ストリートか、パークか。今の時代にスケートボードを続けるということ

ストリートか、パークか。今の時代のスケートボードについて

今、スケートボードは「ストリートか、パークか」という選択を、無意識のうちに迫られる時代に入ってきていると感じています。

特に東京ではそれが顕著で、昔のように気軽にストリートで滑れる空気は、正直ほとんどなくなってきました。

監視カメラは増え、通報されるスピードも早い。怒られるだけならまだしも、破損や弁償、警察や警備員とのトラブルに発展するケースも珍しくありません。

これは感情論ではなく、現実としてリスクが大きくなっているという話です。

だからといって、「じゃあストリートは終わりなのか?」と聞かれたら、僕はそうは思っていません。

なぜなら、スケートボードの本質的なかっこよさは、今の時代“映像や写真として残すこと”と、より強く結びついているからです。

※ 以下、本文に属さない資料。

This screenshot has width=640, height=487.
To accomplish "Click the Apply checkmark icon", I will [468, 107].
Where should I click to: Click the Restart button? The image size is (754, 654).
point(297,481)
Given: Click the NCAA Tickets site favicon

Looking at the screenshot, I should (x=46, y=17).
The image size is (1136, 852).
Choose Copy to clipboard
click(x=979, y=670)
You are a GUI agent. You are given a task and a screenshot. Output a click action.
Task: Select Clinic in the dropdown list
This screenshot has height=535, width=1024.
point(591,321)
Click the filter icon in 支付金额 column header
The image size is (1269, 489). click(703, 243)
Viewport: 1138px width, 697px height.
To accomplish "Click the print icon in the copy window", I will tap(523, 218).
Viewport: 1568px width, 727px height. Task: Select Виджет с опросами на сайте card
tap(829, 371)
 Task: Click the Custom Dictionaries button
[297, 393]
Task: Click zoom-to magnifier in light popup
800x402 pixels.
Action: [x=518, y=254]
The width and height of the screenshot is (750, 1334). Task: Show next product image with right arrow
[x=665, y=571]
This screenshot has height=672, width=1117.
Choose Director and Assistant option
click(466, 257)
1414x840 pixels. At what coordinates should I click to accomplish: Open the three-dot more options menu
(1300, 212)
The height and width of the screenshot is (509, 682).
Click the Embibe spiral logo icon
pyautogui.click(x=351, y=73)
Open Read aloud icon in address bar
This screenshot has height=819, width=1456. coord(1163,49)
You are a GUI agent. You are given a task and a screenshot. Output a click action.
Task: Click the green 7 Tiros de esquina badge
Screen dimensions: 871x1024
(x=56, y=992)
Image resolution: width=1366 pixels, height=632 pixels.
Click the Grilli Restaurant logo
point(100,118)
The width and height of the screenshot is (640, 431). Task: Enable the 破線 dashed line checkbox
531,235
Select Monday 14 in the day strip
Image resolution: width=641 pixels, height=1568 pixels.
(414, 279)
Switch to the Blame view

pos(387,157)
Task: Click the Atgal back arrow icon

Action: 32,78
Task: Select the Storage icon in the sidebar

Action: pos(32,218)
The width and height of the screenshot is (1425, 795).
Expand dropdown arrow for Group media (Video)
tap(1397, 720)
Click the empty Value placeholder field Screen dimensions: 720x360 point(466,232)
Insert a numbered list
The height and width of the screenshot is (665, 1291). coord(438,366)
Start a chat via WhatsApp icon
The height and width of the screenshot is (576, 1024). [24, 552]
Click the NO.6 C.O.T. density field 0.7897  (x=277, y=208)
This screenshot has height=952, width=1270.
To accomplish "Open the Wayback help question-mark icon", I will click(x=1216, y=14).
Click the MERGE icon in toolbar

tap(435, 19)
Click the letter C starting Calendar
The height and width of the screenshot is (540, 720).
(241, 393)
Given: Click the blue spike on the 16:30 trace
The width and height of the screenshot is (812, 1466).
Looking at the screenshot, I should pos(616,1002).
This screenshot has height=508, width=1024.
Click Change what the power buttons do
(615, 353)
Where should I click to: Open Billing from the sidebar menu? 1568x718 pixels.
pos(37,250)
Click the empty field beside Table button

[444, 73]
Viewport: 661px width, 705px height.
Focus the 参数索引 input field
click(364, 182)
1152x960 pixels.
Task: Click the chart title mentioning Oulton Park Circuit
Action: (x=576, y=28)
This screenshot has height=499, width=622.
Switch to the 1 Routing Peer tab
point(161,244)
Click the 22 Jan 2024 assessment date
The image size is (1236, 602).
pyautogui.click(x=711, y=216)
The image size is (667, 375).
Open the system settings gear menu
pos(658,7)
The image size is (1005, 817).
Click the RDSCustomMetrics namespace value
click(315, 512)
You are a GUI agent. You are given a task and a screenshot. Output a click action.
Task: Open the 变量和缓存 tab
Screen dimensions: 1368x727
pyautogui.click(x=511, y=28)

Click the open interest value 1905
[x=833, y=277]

ただし、出来たばかりの建物や、明らかに目立つ場所、無理をしないと成立しないストリートスポットを攻めることは、今の時代かなり危険です。

昔と同じ感覚でやってしまうと、スケートボードそのものが嫌われる結果にもなりかねません。

スケートボードは「テニス化」している

今のスケートボードを見ていて、僕はよく「テニス化している」と感じます。

オリンピック競技になり、コンテストを中心とした評価軸が強くなり、全体的にとてもクリーンでスポーツ的なイメージが定着しました。

これは間違いなく良い側面もあります。

社会的な認知が広がり、キッズが安心して始められる環境が整い、家族や学校からも理解されやすくなった。

でも一方で、スケートボードが本来持っていた“はみ出し感”や“ノイズ”が、少しずつ見えづらくなっている気もします。

僕が中学生の頃、スケートボードはもっと不良の遊びでした。

先輩たちはタバコを吸い、酒を飲み、バイクを乗り回して。今思えばめちゃくちゃですが、その中にあった楽しさ、自由さ、仲間と過ごす時間を通して、僕はスケートボードの魅力を教えてもらいました。

気づけばもう30年近く、形は変わっても、今でもスケートボードを続けています。

活躍できるのは、ほんの一部

今は小学生や中学生で、コンテストに出て活躍している子もたくさんいます。

SNSや動画を見ていると、「スケートボード=結果を出すもの」という印象を受ける人も多いかもしれません。

でも、少し立ち止まって考えてみてほしい。

活躍できるのは、ほんの一部です。

スケートボードも定年化が進み、キッズが溢れている今の時代でも、人は必ず大人になっていきます。

上を目指し続ける人もいれば、どこかで挫折する人もいる。それは悪いことではなく、ごく自然な流れだと思っています。

挫折の先にある「かっこよさ」

コンテストで結果が出なかった人たちは、パフォーマンスや順位ではなく、“かっこよさ”を追求する方向に進んでいくことが多いと僕は思っています。

それは、映像や写真、撮影する場所、トリックの難易度、そしてスタイル。

誰かに点数をつけられるのではなく、自分が納得できるかどうか。

それを自己表現として残していくことが、もう一つのスケートボードの形です。

コンテストやオフィシャルな枠から外れることで縛りがなくなり、本来スケートボードが持っている自由さや遊び心が、より際立っていく。

そこに魅力を感じて、長く続けていく人たちも、確実に存在します。

高校生になったら、街に出る

高校生くらいになると、「かっこよくなりたい」「モテたい」という気持ちも自然と出てきます。

でもお金はないし、パークに通う頻度も減ってくる。

そうなると自然に、街に出て、仲間とたまり、ワイワイしながらスケートボードと向き合う時間が増えていく。

転びながら笑って、成功したらみんなで騒いで、何気ない時間を共有する。

それは、家で一人でネットフリックスを見ているより、ずっと健全で、健康的で、青春だと僕は思っています。

街の中でノイズとして見られながら、その視線の中で自分を表現していく。

このホワイト化が進んだ社会の中で、クールにノイズを発信する若者は、やっぱり必要です。

ストリートも、パークも、どちらも必要

コンテストだけがスケートボードじゃない。

ストリートも、絶対に必要です。

ただし、警備員と喧嘩して炎上することがかっこいいとは思いません。

これからの時代は、忍者スタイル。

パークでしっかり練習して、ストリートではサクッと。

人に迷惑をかけず、必要以上に目立たず、それでもしっかりとかっこいい映像を残す。

「メイクしたい」という気持ちが先走るのも分かるし、怒られながらもトライしたくなる気持ちも痛いほど分かる。

でも今は時代が違うからこそ、スマートに、クールに、格好をつけてほしい。

スケートボードの本来持つかっこよさを、コンテストに限らず、ストリートでも。

そして何より、長く続けていってほしいと思っています。